Cilacap - Lapas Nusakambangan di Cilacap menyimpan banyak kisah. Oleh masyarakat setempat, itu semua diingat lewat banyak cerita.
Bicara tentang Nusakambangan, pikiran pasti akan langsung mengarah ke Lembaga Pemasyarakatan (Lapas) berkeamanan tinggi untuk napi narkoba kelas kakap. Namun, ada banyak cerita soal lapas yang kerap disebut Alcatraznya Indonesia itu.
Dalam kunjungan detikcom ke Cilacap di Jawa Tengah pekan lalu, tak sedikit warga setempat yang menuturkan sejumlah kisah tentang penjara nomor wahid itu. Salah satunya adalah Dendy Sutrisno, warga lokal sekaligus pemandu wisata.
Dituturkan oleh Dendy, dulu ada masanya warga lokal bisa berkunjung ke Lapas Nusakambangan dengan mudah. Hanya harus diakui olehnya, kini hal itu tak dapat lagi dilakukan untuk alasan keamanan.
"Sekarang susah karena maraknya percobaan narkoba. Sipir sering jadi kurirnya," ujar Dendy.
Dendy pun juga membandingkan kondisi napi di lapas kini dengan nasib para tahanan penjajah Belanda yang dulu banyak disekap di Cilacap. Nasibnya sangat jauh berbeda.
"Kalau dulu tahanan Belanda sampai mati. Napi-napi sekarang sudah modern, karena mereka punya uang khususnya tahanan narkoba," pungkas Dendy.
Adapun, Lapas Nusakambangan juga kerap menjadi destinasi terakhir bagi napi narkoba kakap dan kelas berat lainnya. Salah satu yang terakhir dieksekusi adalah seorang bandar narkoba kelas kakap.
"Terakhir Freddy Budiman eksekusi, 185 lagi yang menunggu hukuman mati.

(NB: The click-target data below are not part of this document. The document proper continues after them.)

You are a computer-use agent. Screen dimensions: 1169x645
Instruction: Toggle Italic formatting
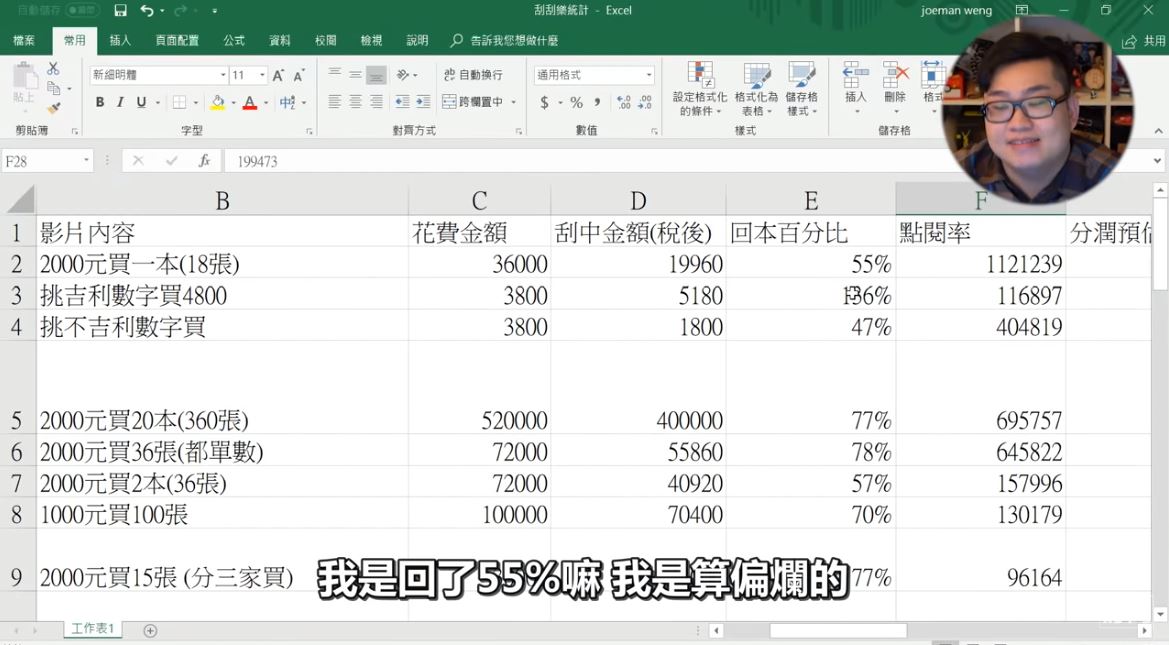[x=121, y=102]
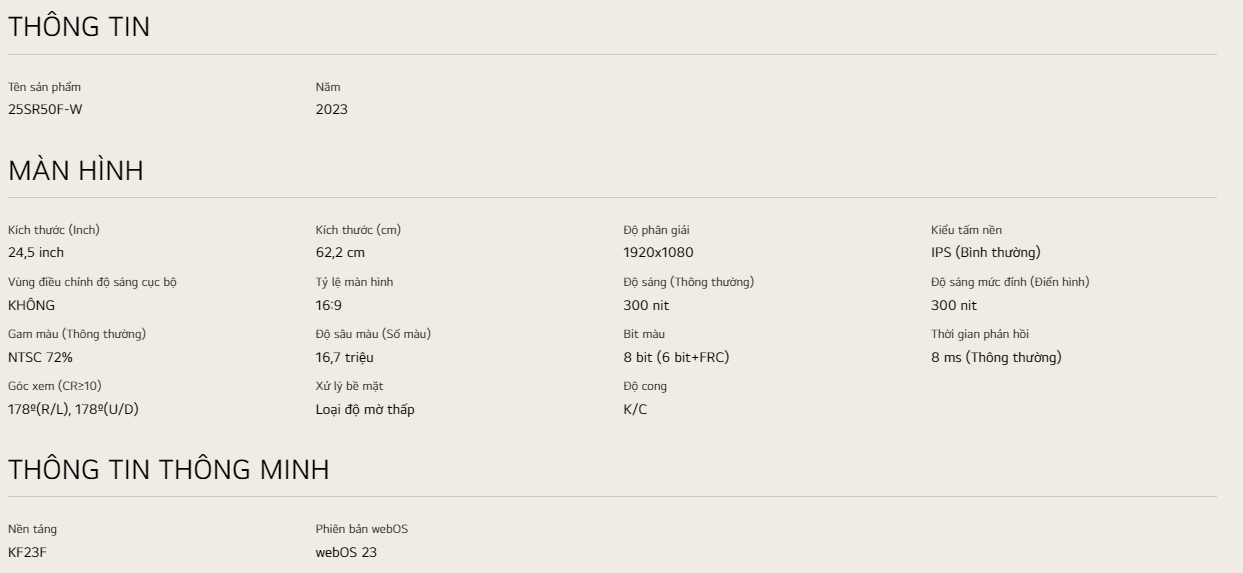Select the Loại độ mờ thấp surface treatment

365,409
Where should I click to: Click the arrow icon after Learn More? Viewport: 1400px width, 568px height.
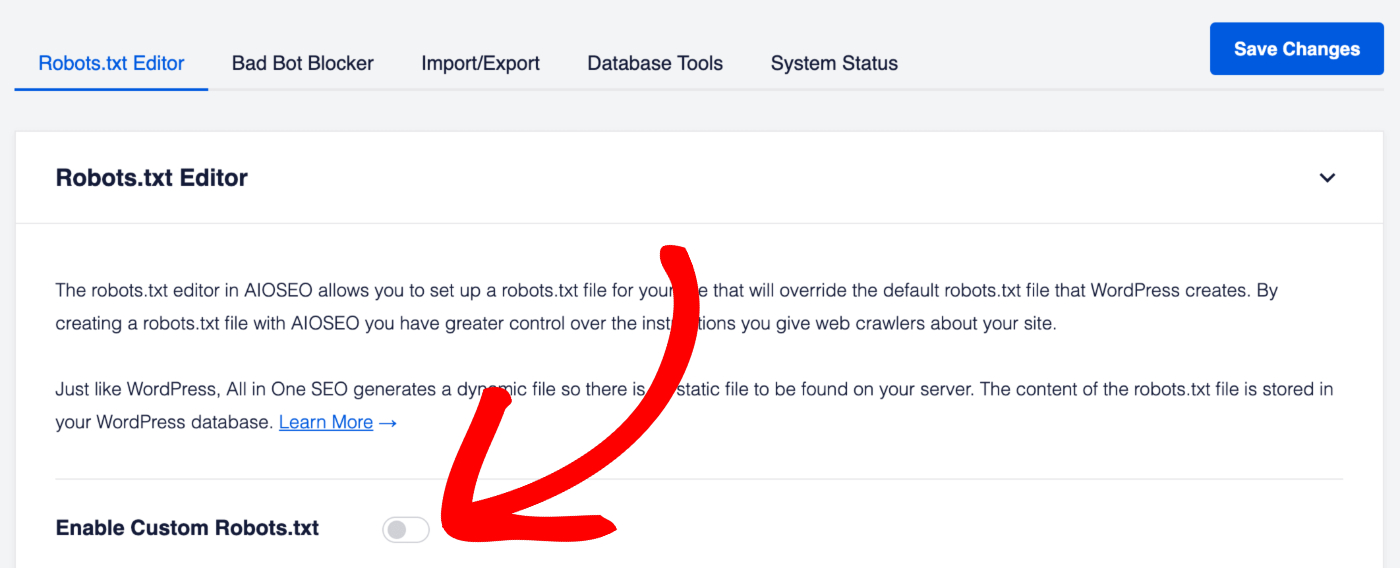(388, 422)
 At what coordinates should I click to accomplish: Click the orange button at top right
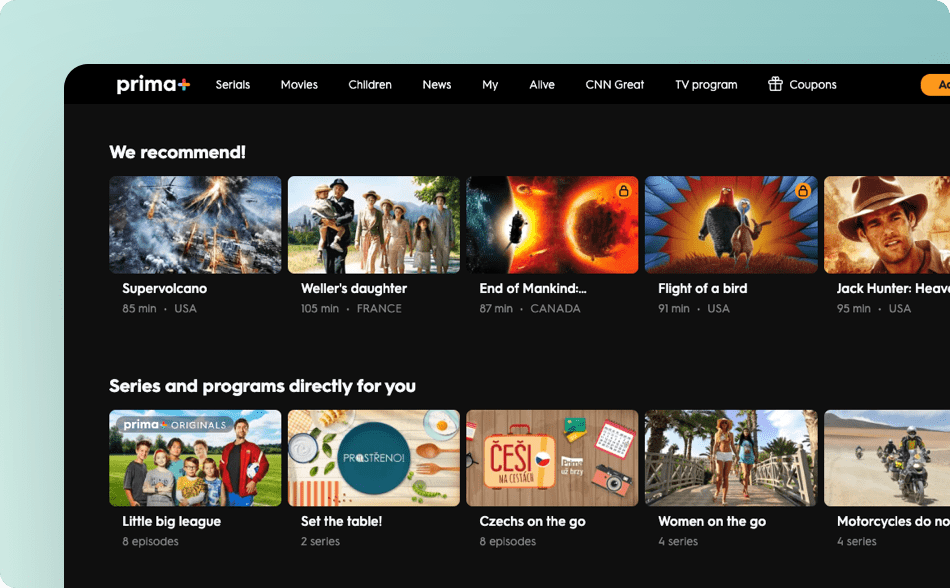click(936, 85)
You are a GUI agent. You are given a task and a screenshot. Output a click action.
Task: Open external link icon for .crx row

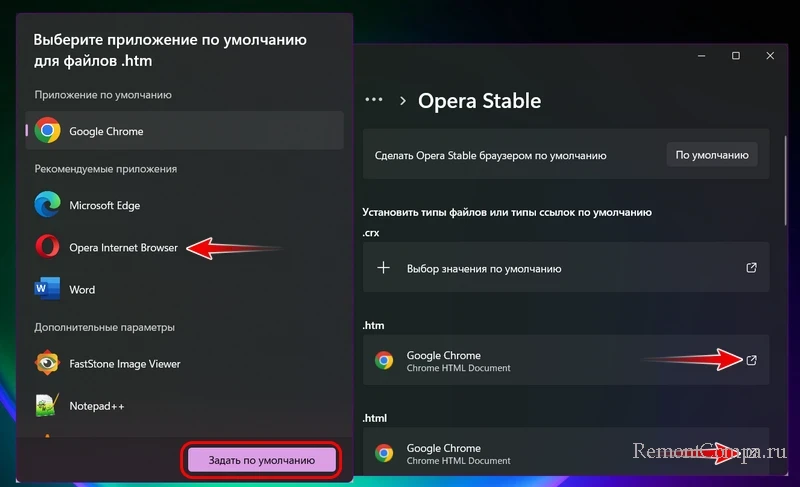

Biasanya dari narkoba," cerita Dendy.
Tak hanya Freddy, napa pesohor negeri seperti Tommy Soeharto, Bob Hasan hingga almarhum Johny Indo dikabarkan pernah merumah di sana. Malah, dulu almarhum Johny Indo pernah melarikan diri dari lapas tersebut.
Namun, kondisi lapas yang berada di tengah hutan membuatnya sukar ditembus. Faktanya, Lapas Nusakambangan berada di sebuah pulau yang merupakan kawasan cagar alam yang alami.
"Habitat binatang buasnya masih, macan kumbang, babi hutan," ujar Dendy.
Yang lebih menarik, Dendy juga sempat terlibat dalam proses persiapan eksekusi salah satu napi di sana. Ia pun berbagi soal pengalamannya tersebut.
"Eksekusi di Lembah Nirbayan, lapangan kosong gitu di tengah hutan. Tiang eksekusi tidak permanen, dibikin dadakan," cerita Dendy.
Kisah menarik lan pun dituturkan oleh Kartum, pemandu sekaligus founder Komunitas Jelajah Budaya (KJB) yang juga adalah putra asli Cilacap. Dahulu, ia bahkan menjadikan Lapas Nusakambangan sebagai judul skripsinya.
"Dulu kalau bakal ada eksekusi pasti diberitahu dulu. Biasanya listrik mati, helikopter lewat bolak-balik. Mungkin itu prosedurnya," ujar Kartum.
Bahkan, dahulu ia pernah membawa rombongan wisata ke Pulau Nusakambangan jelang eksekusi. Diakuinya, situasi begitu mencekam.
"Waktu itu naik perahu, helikoper persis di atas kita. Diawasin. Ngeri banget suasananya," ujar Kartum.
Hanya apabila traveler ingin berwisata, Pulau Nusakambangan di luar area lapas terbuka untuk umum. Di Cagar Alam Nusakambangan Timur misalnya, ada peninggalan sejarah Benteng Karang Bolong hingga Pantai Pasir Putih.